• [Source material]
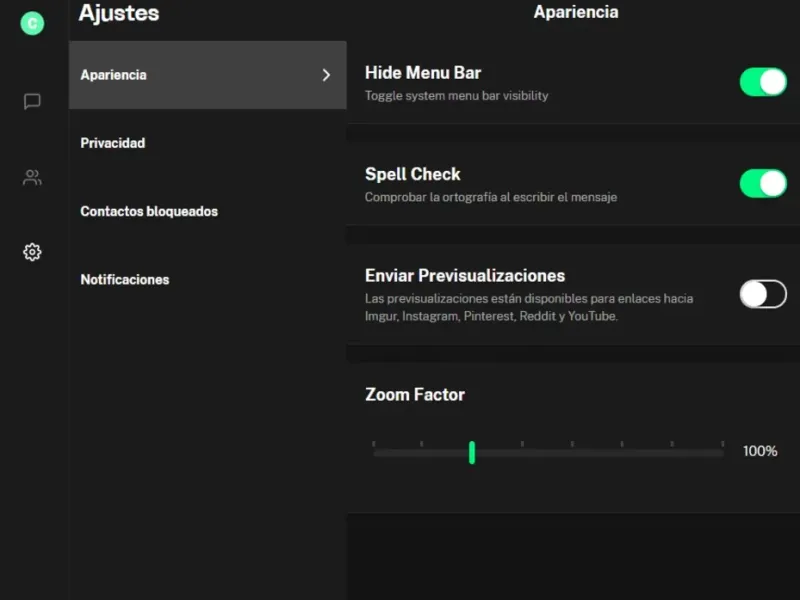Click the Ajustes heading
Screen dimensions: 800x600
119,13
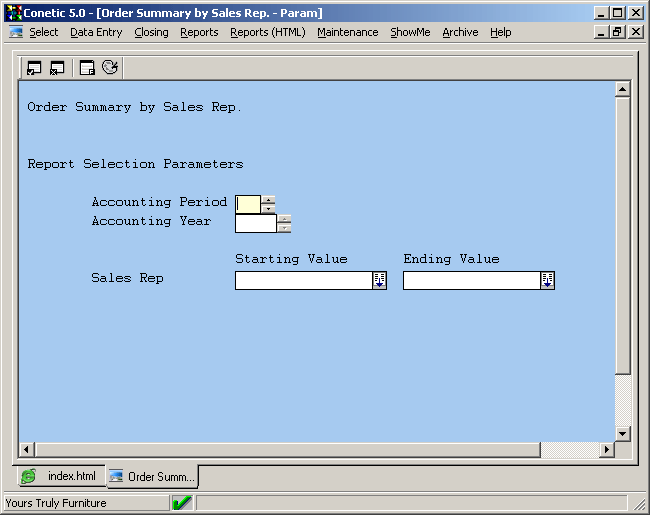
Task: Click the Conetic application icon in title bar
Action: (x=13, y=13)
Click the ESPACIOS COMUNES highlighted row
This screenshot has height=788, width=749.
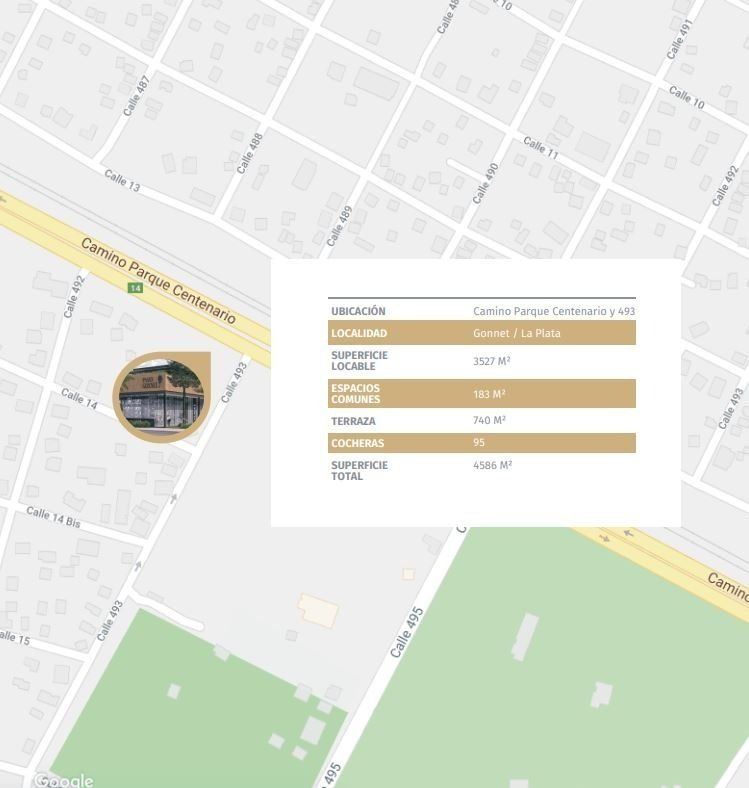tap(482, 394)
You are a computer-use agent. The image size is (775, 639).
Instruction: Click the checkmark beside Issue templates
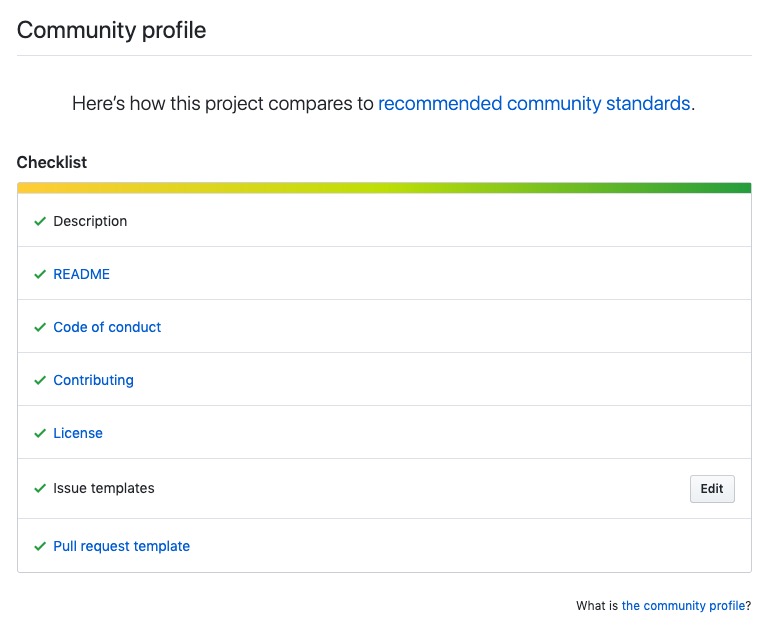point(40,488)
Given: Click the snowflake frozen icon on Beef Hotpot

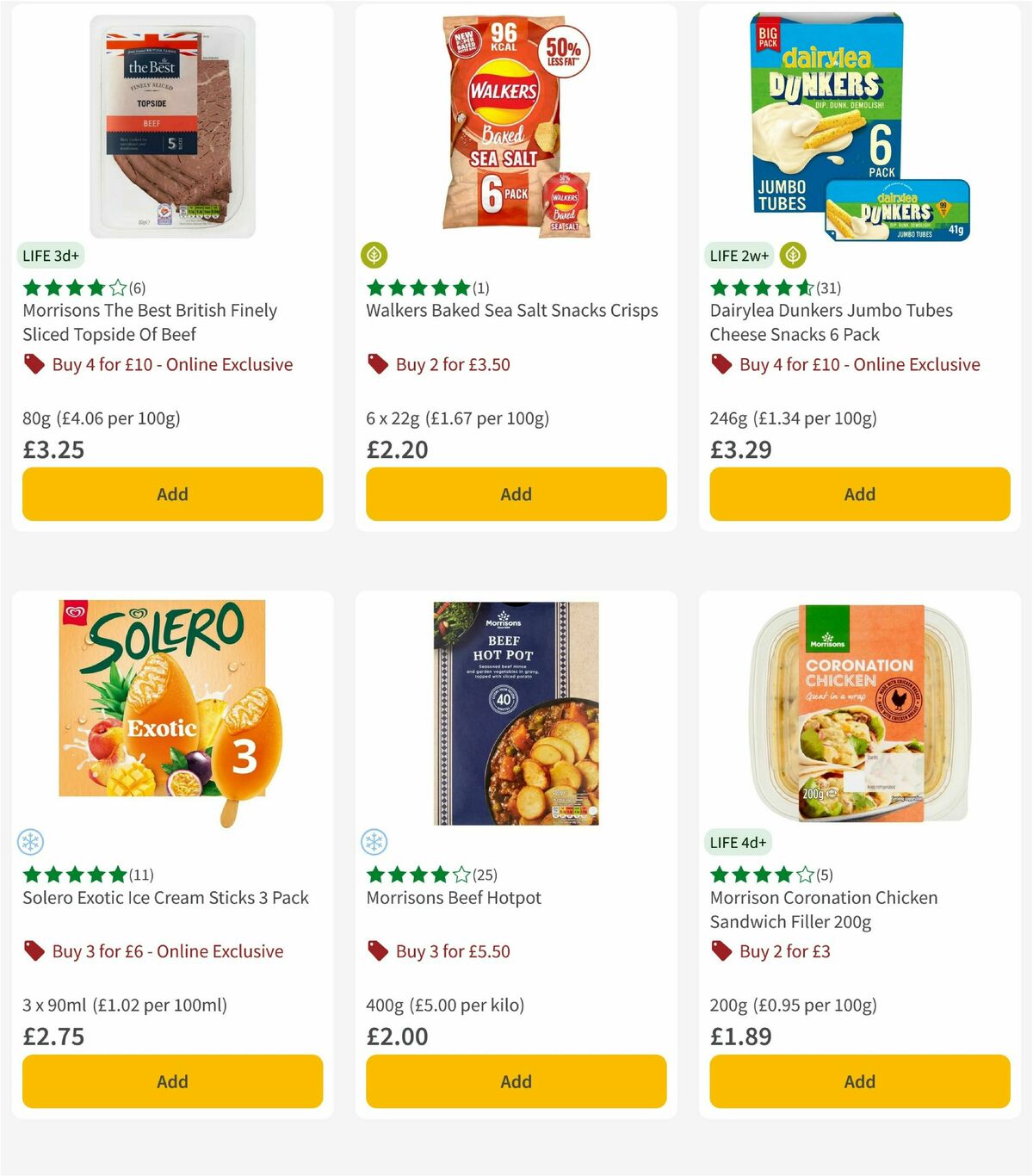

• [What you will do]
Which lines run from the one that holds "Click the ESPACIOS COMUNES highlighted row" to the final line of the records above? Return them exactly, and skip the pictures.

• [Result]
Click the ESPACIOS COMUNES highlighted row
This screenshot has height=788, width=749.
tap(482, 394)
You are a computer-use agent. The image size is (775, 639).
Instruction: Click the checkmark beside Issue templates
point(40,488)
Given: Click the snowflake frozen icon on Beef Hotpot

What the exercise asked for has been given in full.